It seems that most of what you’re talking about are single-winner reforms (including single-winner pathologies such as center squeeze). In particular, the RCV you’re talking about is RCV1, single-winner, while the one I discuss in this article is RCV5, multi-winner; there are important differences. For discussing single-winner, I’d recommend the first two articles linked at the top; this article is about multi-winner reforms.
Personally, I think that the potential benefits of both kinds of reform are huge, but there are some benefits that only multi-winner can give. For instance, no single-winner reform can really fix gerrymandering, while almost any multi-winner one will.
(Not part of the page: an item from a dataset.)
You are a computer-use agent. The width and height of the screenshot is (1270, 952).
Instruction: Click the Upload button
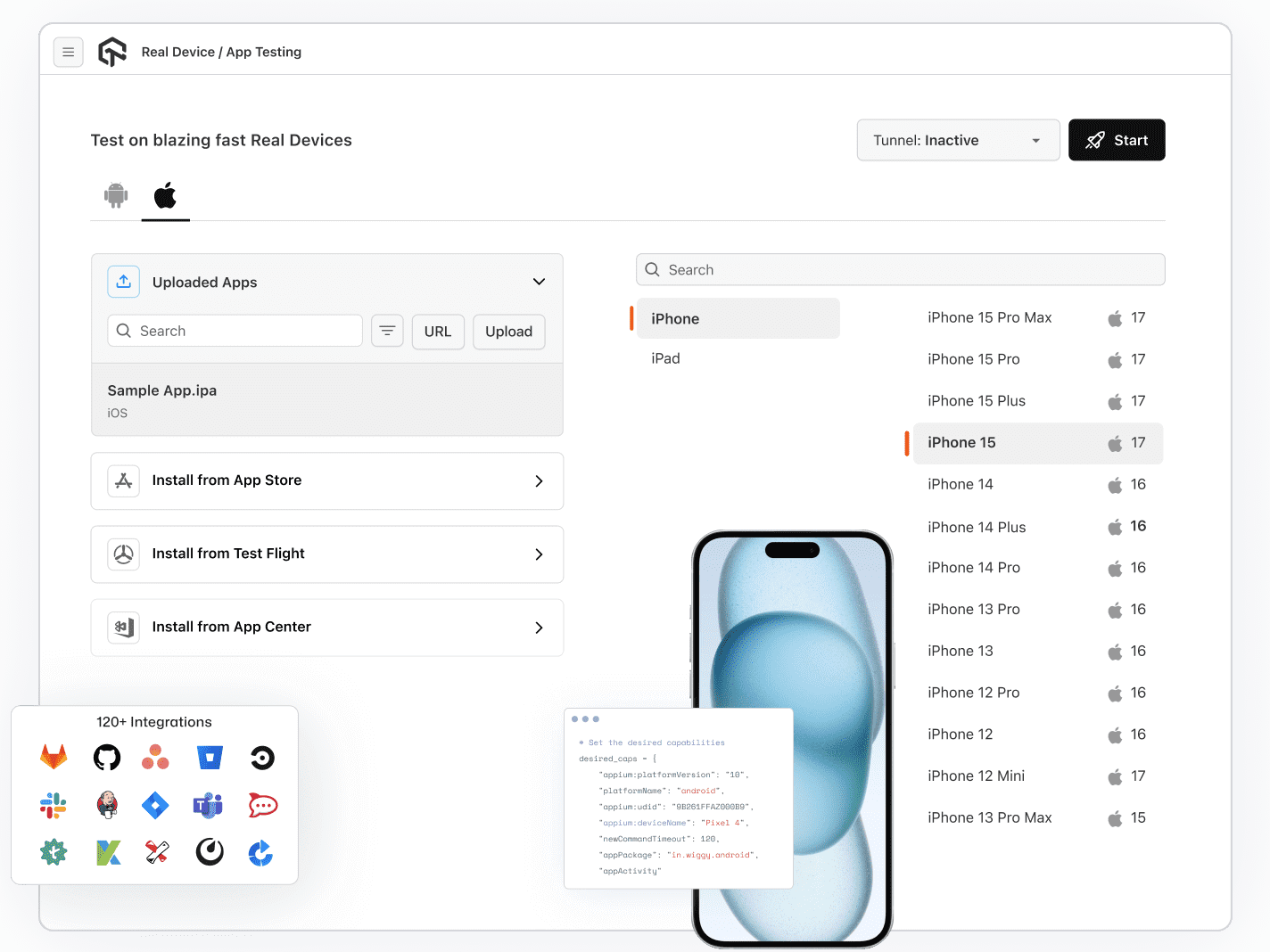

The issue of politicians not wanting to “do surgery on the hand that feeds them” (I like that metaphor) is a real one. The four methods I’ve chosen to discuss are all chosen partly with an eye to that issue; that is, to being as nondisruptive as possible to incumbents (unless those incumbents owe their seats to gerrymandering, in which case, fixing gerrymandering has to take precedence). Actually, of the four methods, RCV5 is the most disruptive, so if this is your main concern, I’d look more closely at the other three methods I discuss.
Also worth noting that both AV and FPTP are winner-take-all methods, unlike the proportional methods I discuss here. The AV referendum question was essentially “do you want to take a disruptive half-step that lines you up for maybe, sometime in the future, actually fixing the problem?”; I’m not the only one who believes it was intentionally engineered to fail.